Watchers of David Lynch’s Twin Peaks: The Return will recognize this aesthetic move. Only, Lynch takes it one step further and actually provides quote-unquote “closure” in Part 17 of the 18-part series. Where Pynchon teases narrative conclusion, Lynch negates it by continuing past it. This is intimated by the names of the respective episodes themselves. Part 17 is titled “The Past Dictates the Future,” a strong affirmation of narrative-based conclusion. Part 18, conversely, is titled “What is Your Name?” — the beginning of an entirely new conversation. Part 17 ends the central conflict, and Part 18 reveals the conflict that was always behind the conflict, raising fundamental questions about the nature of the world Special Agent Dale Cooper has been navigating from the start.

And for Lynch, what is fundamental to this world-reset is that it is only a “reset” for the subject who experiences it. Remember, the deficiency in one’s relations is a deficiency in oneself. The alienation is inside us. If we discovered the gravity particle tomorrow and our entire view of the universe changed, causing us to ask even more terrifying questions and to reevaluate old answers that no longer make sense, we obviously would not say the universe itself has changed. It was always like this, and the signs were always there. This is how Lynch treats his film worlds. There is always an immanent subject, connected to and part of a world they participate in narratively unraveling. And there is nothing Lynch loves more than finding an answer that presupposes new questions and recontextualizes all the old answers you thought were safe.
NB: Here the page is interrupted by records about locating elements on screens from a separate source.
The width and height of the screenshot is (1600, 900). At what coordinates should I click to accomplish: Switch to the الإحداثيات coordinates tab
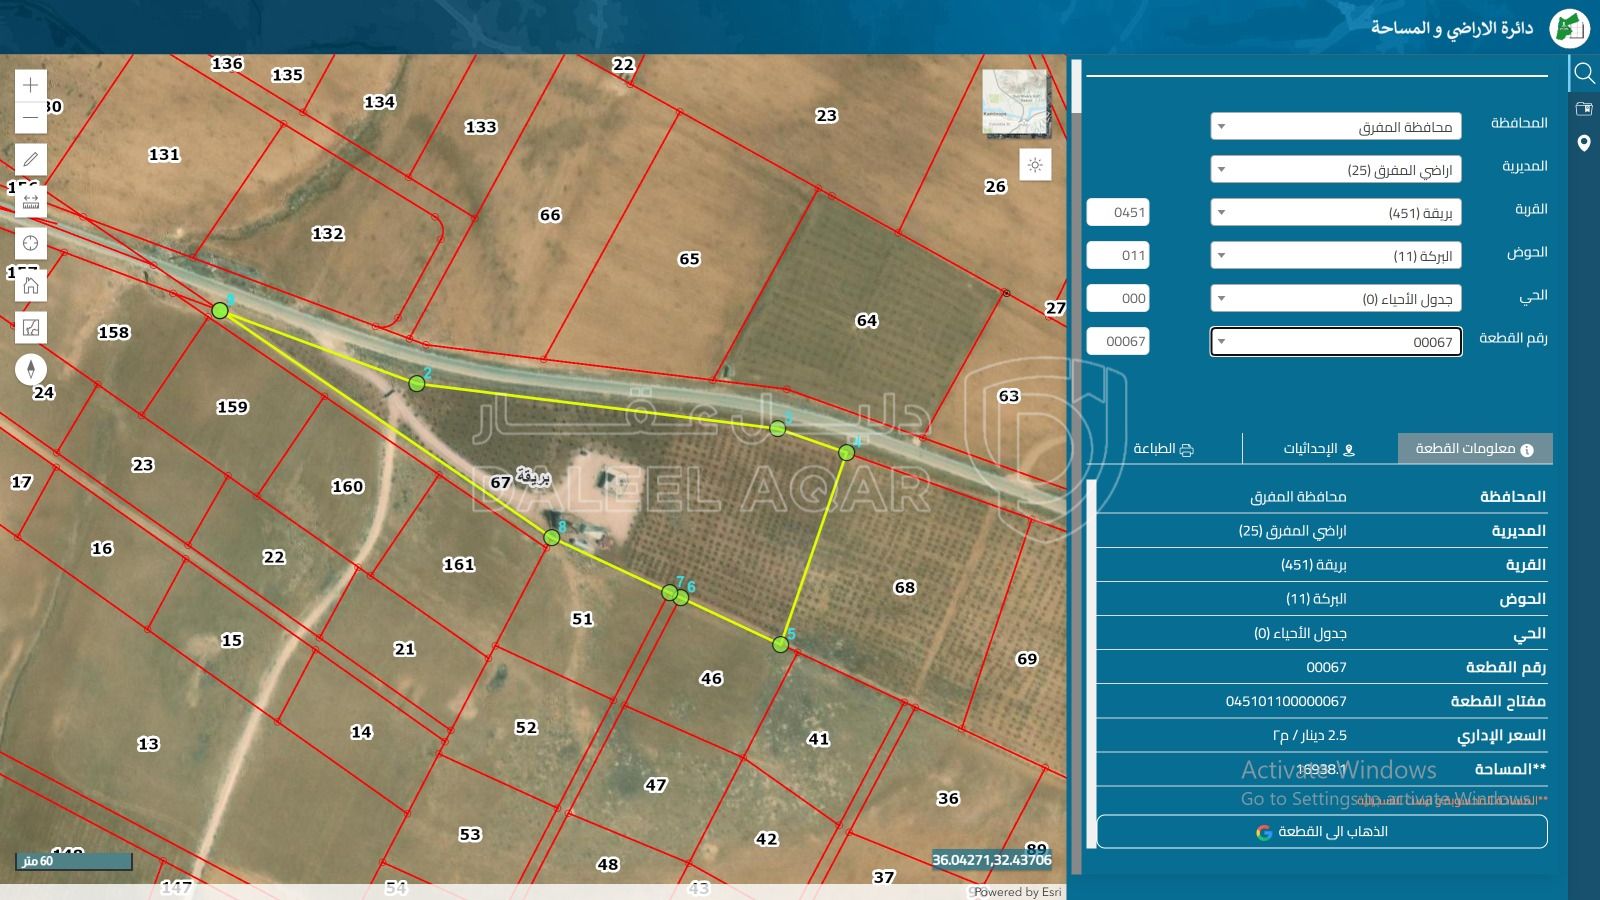pyautogui.click(x=1319, y=449)
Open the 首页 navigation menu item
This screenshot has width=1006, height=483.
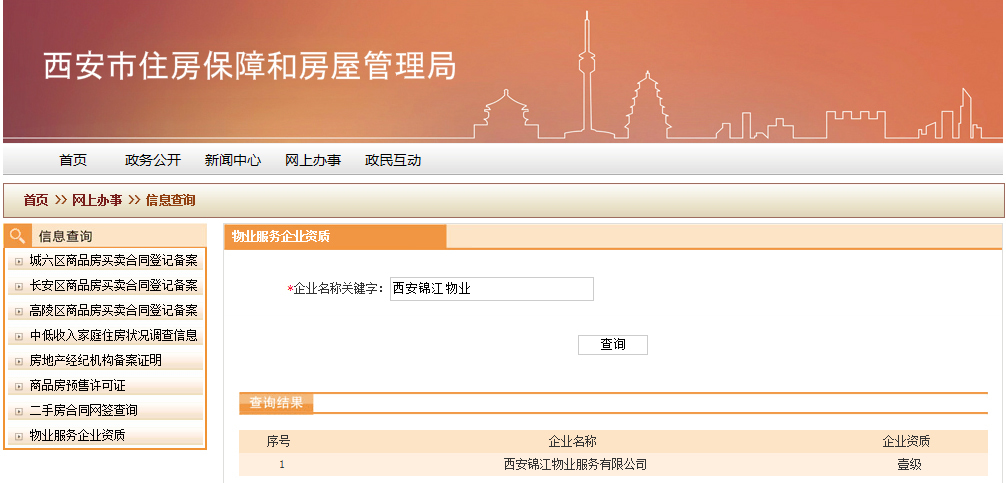(73, 160)
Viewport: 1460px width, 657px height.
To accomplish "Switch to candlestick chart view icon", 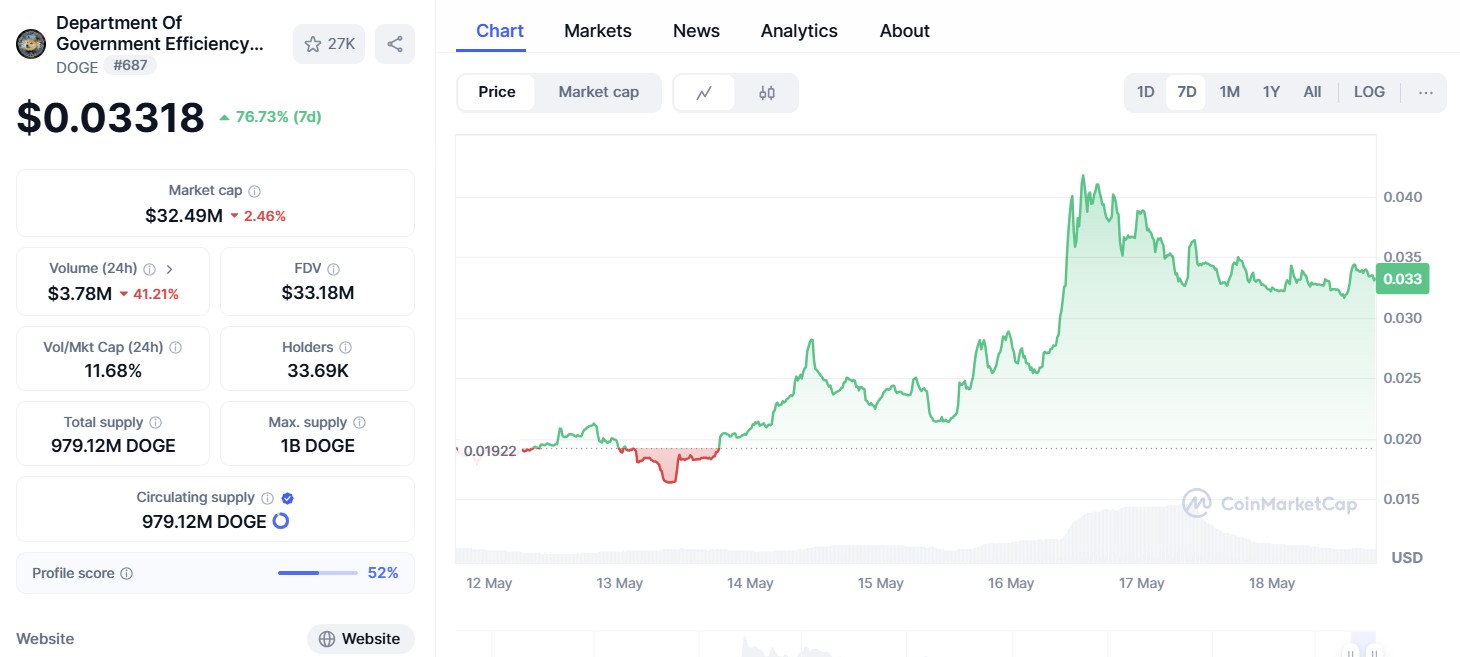I will point(767,93).
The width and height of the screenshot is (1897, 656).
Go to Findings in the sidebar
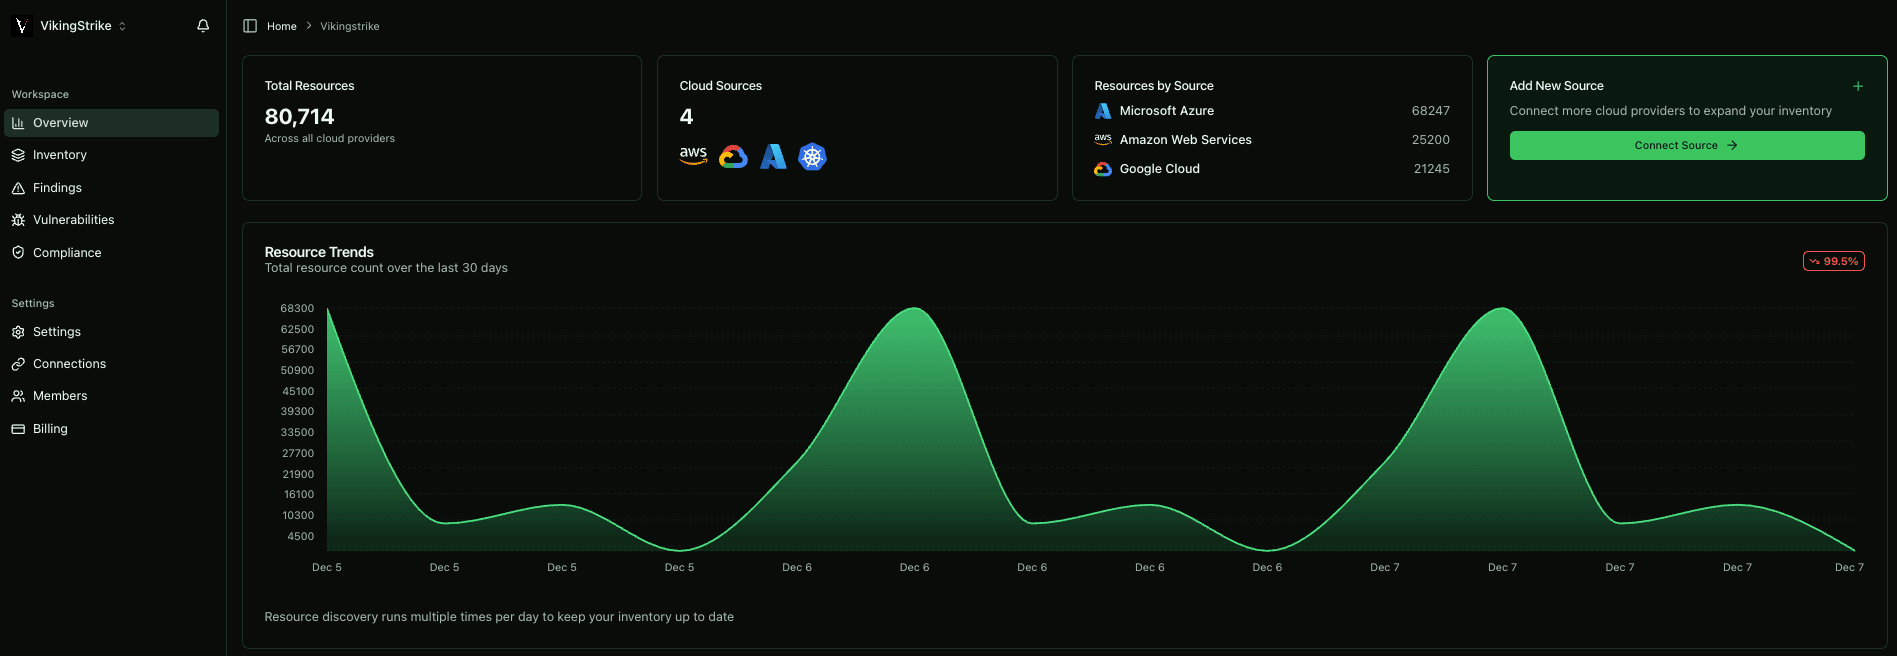57,188
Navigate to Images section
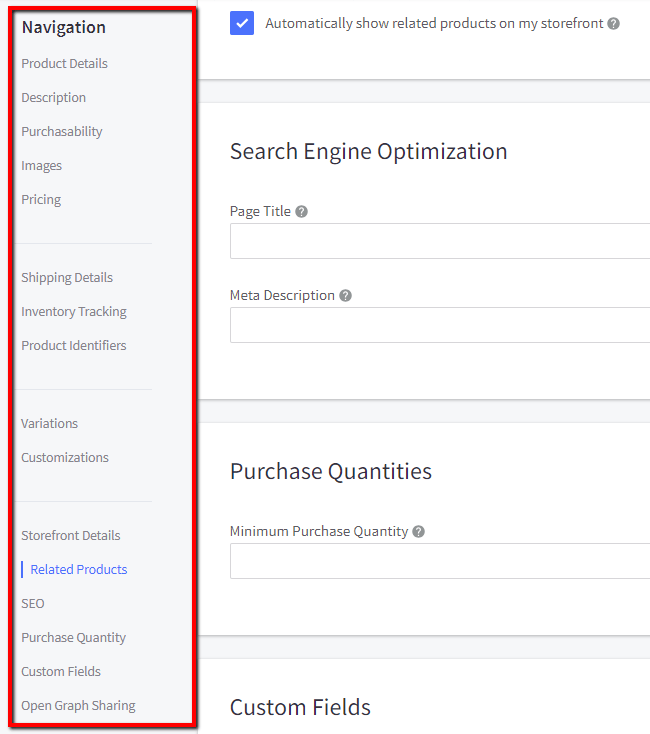650x734 pixels. pos(41,166)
And this brings us, astonishingly, to Tim Robinson. He and other post-reality comedians (see: Nathan Fielder, Conner O’Malley) have jimmied their way into specific veins of the American zeitgeist. But in his new(ish) HBO show, The Chair Company, Robinson positions himself alongside the likes of Lynch and Pynchon in the very specific way addressed here. Indeed, I am not making the blanket statement that Robinson’s show is “Lynchian” in a visual or surrealist sense. Benny Safdie and Nathan Fielder’s The Curse fits that bill more strongly. No, the affinity The Chair Company has with Twin Peaks: The Return and The Crying of Lot 49 is again in how it deals with alienation. And here it is also significant to mention: all three of these works are funny. In a sense, Robinson merely picks up where the others leave off and makes the entire enterprise of chasing meaning the joke.

But be careful. Because again, it would be unwise to walk away with the message that there is no meaning at all, or that it is pointless to chase it. Again, the The Chair Company captures the opposite: there is an excess in meaning and it is the point to chase it. But it’s funny that it has to be like that. The punchline is not us, the viewer, for ever having hoped for meaning. The punchline is the world, who always rips another gut punch and says “fuck you, here’s some more” before you kindly ask for another. And Robinson makes this clear in exactly the same way Lynch does. In the penultimate episode of the series, there is again that ominous quote-unquote “closure.” Only this time we are meant to laugh at how cleanly it all wraps up. The protagonist and central “detective,” Ron, smile-cries into a mirror over his wife’s shoulder for way too long, self-satisfied, happy, complete. And that is the central joke to the entire show. Not that meaning doesn’t exist, but that there is always more. And even when we think we are done searching, we are foolishly lying to ourselves. Why else was Ron staring into his own crying eyes in the mirror? He was convincing himself it was over, but the reflection was lies. Thus, another episode follows, and the nature of the mystery reveals itself to be even more insane than Ron could have ever imagined. The world is excess, and the subject is lack.

For Pynchon, the experience is confusing and paranoid. For Lynch, it is beautiful. For Robinson, it is downright hilarious.